◆ REQUIRED ACTION ◆
From the data below, copy exactly the lines that lie between the one holding "Screen dimensions: 650x1336" and the one holding "is (1456, 819).", including both, and nothing more.

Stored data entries
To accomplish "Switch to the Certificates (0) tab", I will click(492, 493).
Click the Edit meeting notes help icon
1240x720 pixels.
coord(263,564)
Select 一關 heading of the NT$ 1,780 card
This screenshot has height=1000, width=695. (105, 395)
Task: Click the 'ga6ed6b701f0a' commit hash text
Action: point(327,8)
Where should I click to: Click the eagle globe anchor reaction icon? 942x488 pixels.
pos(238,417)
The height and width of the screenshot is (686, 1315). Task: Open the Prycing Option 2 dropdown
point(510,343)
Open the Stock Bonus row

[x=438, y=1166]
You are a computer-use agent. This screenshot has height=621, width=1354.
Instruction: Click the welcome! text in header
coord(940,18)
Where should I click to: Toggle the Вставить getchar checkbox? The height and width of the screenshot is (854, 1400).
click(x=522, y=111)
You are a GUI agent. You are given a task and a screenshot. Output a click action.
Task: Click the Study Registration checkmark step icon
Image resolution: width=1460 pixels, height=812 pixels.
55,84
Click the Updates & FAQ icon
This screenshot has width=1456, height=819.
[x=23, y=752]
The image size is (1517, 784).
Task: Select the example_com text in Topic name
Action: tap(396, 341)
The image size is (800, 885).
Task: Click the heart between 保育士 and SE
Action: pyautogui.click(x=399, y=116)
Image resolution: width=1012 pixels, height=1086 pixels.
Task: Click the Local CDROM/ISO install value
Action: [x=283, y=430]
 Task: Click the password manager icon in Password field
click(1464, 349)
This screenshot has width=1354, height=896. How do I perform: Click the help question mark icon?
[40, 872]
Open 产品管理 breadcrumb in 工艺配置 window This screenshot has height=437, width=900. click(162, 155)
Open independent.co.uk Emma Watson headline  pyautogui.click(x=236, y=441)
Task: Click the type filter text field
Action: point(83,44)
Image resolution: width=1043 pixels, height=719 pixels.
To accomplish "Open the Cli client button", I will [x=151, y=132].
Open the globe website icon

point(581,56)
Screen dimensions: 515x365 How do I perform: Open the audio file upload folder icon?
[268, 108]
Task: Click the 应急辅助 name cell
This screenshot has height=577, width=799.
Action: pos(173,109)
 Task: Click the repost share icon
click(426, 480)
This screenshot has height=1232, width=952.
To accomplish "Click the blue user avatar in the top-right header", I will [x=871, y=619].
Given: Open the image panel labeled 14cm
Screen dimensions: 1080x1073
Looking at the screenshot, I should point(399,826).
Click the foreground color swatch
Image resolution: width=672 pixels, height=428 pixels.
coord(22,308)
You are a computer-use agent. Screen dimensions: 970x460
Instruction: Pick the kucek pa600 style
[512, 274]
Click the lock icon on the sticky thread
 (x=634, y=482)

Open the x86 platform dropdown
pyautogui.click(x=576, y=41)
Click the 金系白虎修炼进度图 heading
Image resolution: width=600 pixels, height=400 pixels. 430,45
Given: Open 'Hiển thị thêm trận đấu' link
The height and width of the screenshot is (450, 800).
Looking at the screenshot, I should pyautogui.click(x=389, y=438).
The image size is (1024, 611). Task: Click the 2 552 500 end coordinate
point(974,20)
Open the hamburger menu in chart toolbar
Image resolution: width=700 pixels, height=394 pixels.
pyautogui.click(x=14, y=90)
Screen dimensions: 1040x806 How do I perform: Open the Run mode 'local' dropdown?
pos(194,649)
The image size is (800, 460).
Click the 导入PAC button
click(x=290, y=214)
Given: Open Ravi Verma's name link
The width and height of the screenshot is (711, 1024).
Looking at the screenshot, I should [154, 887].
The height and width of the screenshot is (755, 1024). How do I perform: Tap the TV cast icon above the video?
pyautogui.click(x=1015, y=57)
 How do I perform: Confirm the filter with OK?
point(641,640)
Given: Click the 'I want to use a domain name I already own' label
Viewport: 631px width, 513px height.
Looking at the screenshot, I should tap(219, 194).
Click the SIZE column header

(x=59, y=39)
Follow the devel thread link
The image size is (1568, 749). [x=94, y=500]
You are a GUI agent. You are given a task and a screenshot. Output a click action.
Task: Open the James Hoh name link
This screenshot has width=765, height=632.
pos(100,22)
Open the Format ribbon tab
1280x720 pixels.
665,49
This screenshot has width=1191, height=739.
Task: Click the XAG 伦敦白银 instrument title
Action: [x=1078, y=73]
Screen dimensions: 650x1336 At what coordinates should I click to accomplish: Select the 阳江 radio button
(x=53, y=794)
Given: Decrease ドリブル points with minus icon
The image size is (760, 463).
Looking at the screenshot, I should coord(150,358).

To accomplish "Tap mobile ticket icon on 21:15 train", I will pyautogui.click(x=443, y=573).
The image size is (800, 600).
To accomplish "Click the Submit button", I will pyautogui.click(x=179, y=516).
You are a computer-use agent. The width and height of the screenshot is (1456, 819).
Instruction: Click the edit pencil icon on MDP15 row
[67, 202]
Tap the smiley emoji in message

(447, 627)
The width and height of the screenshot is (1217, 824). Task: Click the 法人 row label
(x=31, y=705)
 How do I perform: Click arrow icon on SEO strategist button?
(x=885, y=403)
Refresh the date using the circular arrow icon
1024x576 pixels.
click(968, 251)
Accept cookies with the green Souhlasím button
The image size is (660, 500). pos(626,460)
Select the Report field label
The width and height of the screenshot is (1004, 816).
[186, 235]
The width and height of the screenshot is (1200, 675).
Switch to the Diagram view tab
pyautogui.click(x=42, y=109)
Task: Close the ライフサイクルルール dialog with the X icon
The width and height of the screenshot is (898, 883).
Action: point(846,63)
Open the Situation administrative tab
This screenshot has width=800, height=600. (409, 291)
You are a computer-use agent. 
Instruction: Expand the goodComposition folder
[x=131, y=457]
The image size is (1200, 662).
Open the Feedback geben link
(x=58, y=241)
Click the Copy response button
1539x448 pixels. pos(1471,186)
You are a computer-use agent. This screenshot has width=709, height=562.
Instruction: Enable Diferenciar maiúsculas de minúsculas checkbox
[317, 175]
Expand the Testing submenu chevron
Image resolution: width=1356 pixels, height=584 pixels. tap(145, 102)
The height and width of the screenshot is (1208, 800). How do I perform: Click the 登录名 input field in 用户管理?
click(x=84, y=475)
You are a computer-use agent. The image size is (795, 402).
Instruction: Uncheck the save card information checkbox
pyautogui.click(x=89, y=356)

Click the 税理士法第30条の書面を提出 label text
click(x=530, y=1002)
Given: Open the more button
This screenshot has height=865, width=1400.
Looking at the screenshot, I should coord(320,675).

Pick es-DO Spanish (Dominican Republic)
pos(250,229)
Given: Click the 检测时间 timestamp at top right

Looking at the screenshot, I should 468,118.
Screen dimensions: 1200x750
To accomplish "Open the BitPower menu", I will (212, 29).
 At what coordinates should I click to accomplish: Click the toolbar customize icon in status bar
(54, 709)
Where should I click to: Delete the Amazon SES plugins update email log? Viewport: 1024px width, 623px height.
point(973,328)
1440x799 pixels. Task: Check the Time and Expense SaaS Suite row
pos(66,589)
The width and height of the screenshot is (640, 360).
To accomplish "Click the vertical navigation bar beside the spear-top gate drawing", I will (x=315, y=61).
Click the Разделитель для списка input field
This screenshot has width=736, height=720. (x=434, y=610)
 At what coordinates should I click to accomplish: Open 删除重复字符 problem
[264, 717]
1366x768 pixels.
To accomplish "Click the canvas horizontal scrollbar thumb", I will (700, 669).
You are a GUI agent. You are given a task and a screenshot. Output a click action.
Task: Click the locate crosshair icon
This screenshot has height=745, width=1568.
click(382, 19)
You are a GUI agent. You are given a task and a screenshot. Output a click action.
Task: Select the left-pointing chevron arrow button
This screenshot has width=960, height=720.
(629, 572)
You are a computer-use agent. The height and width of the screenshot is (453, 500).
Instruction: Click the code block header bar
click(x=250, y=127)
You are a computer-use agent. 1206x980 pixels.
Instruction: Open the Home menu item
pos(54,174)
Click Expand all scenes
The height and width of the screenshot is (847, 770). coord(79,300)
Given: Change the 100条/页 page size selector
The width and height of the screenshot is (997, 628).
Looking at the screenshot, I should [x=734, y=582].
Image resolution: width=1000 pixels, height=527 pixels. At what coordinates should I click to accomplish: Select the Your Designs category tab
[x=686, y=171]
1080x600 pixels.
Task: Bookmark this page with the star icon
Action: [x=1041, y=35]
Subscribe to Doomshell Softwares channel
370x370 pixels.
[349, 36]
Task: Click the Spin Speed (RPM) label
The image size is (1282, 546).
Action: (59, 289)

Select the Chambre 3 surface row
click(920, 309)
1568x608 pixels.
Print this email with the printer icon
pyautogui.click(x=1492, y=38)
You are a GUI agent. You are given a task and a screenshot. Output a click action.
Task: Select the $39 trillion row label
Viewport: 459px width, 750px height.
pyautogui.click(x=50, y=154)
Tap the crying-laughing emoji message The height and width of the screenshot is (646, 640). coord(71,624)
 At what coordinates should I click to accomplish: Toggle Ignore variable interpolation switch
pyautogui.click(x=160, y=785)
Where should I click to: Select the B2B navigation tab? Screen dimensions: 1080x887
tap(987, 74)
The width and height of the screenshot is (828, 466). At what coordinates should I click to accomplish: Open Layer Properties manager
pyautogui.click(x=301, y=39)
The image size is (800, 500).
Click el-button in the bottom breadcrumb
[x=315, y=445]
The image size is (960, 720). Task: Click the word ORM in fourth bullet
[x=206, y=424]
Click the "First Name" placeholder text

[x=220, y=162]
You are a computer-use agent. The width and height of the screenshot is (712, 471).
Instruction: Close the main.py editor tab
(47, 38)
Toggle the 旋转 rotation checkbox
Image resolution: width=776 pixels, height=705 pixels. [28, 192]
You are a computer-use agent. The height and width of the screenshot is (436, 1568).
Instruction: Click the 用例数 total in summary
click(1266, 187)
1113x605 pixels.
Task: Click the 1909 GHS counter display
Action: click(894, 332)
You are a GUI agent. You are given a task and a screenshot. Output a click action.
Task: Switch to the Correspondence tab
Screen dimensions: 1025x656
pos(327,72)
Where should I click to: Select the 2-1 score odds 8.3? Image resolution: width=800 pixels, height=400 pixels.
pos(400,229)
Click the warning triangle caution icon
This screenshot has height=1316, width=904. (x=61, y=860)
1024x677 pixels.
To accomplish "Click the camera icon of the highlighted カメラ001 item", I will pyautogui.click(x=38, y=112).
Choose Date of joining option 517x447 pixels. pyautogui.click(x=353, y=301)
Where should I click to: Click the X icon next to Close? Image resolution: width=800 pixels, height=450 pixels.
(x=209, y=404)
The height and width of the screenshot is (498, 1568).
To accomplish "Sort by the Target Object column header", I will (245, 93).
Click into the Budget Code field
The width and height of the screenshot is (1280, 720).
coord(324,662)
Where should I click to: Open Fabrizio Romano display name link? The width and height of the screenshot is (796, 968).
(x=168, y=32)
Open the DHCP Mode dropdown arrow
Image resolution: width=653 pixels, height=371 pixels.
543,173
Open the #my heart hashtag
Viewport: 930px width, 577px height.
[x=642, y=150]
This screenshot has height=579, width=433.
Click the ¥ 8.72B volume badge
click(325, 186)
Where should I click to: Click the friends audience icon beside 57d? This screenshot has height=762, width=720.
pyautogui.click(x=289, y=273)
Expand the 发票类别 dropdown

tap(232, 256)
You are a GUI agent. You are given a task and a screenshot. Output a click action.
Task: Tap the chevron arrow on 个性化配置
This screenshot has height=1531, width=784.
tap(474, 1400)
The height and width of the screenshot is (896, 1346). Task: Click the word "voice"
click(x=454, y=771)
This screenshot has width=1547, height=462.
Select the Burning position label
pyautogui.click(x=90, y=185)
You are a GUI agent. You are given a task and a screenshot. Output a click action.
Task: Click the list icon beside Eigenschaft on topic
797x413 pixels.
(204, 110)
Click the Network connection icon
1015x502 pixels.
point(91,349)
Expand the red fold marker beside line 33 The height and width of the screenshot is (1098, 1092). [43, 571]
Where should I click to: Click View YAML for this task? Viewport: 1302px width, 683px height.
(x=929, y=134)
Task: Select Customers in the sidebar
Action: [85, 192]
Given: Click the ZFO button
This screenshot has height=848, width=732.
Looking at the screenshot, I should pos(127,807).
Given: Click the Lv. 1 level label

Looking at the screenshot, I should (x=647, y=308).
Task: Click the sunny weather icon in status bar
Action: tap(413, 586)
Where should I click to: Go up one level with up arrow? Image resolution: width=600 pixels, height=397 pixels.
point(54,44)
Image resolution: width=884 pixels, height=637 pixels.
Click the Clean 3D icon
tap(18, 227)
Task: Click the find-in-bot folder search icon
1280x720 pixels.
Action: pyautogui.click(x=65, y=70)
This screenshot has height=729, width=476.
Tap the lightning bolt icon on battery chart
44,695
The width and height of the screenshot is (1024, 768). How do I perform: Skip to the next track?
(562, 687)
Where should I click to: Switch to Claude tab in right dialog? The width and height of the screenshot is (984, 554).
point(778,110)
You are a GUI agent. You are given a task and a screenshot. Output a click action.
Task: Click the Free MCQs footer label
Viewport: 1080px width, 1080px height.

◆ OUTPUT OF THE EXERCISE ◆
Screen dimensions: 650x1336 At what coordinates should I click to accomplish: Select the 阳江 radio button
(x=53, y=794)
Given: Decrease ドリブル points with minus icon
The image size is (760, 463).
Looking at the screenshot, I should coord(150,358).

To accomplish "Tap mobile ticket icon on 21:15 train", I will pyautogui.click(x=443, y=573).
The image size is (800, 600).
To accomplish "Click the Submit button", I will pyautogui.click(x=179, y=516).
You are a computer-use agent. The width and height of the screenshot is (1456, 819).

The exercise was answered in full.